_The task_
Tell how many lines in the data contain the string "will", using a single number as the whole reply.

_Information given_
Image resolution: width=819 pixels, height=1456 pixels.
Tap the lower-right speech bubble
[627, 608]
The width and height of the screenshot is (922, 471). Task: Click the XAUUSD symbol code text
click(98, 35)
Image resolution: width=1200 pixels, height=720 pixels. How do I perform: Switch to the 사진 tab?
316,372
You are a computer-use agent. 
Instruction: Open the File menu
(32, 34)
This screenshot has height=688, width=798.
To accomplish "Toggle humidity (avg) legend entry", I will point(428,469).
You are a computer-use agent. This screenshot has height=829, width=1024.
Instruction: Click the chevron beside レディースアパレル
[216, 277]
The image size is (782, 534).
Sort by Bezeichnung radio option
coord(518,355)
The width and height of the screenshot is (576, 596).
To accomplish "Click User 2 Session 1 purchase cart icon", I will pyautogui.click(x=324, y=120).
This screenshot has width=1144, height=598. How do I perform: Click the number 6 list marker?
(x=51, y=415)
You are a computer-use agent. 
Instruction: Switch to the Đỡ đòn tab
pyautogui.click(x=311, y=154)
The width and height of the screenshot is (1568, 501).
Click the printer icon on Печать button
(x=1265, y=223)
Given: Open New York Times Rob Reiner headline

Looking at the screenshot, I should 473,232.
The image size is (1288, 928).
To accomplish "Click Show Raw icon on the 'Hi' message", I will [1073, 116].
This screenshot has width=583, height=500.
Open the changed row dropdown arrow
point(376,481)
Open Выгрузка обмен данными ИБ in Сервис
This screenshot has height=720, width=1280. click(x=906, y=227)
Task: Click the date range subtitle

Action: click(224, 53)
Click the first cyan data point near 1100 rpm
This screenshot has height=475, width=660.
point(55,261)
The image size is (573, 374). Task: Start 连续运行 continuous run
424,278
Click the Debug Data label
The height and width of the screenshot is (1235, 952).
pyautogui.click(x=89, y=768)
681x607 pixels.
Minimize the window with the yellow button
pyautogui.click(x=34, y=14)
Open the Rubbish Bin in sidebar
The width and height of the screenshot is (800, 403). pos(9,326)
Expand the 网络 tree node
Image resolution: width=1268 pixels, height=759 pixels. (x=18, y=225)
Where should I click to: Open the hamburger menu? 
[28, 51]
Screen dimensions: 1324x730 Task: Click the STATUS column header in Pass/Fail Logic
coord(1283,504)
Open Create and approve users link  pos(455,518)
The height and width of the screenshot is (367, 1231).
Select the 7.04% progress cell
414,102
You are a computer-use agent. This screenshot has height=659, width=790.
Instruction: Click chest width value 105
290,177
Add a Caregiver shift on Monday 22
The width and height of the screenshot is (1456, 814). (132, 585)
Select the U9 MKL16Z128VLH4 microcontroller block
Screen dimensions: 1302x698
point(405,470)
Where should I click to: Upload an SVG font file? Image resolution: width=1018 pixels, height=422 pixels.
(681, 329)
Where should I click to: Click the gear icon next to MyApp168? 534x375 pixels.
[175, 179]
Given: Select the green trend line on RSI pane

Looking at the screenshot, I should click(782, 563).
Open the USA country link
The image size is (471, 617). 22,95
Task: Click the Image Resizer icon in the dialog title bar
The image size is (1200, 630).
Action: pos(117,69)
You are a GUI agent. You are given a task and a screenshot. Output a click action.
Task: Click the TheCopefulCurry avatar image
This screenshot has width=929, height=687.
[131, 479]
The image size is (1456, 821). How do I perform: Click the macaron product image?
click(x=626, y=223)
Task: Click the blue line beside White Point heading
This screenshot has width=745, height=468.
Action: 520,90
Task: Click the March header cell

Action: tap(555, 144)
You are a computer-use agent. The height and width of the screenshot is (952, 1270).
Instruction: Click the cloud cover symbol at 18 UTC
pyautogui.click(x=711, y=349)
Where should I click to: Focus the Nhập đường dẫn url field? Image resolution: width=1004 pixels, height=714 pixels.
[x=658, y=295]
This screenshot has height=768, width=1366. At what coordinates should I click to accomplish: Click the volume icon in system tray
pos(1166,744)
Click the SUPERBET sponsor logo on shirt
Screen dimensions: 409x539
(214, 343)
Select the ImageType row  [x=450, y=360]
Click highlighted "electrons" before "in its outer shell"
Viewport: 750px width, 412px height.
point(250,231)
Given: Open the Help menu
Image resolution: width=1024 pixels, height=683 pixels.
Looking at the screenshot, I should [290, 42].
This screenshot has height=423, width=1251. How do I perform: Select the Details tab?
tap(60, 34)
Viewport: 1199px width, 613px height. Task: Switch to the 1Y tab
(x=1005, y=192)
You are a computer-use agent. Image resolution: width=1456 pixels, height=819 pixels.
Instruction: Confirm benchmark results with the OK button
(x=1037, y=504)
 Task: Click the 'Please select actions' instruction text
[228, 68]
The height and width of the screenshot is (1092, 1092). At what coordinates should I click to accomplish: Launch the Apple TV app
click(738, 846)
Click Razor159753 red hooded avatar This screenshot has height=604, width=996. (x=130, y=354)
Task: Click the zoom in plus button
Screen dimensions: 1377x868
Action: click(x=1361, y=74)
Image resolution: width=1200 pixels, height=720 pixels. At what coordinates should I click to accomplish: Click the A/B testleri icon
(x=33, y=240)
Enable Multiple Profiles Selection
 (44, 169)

_Written solution_
3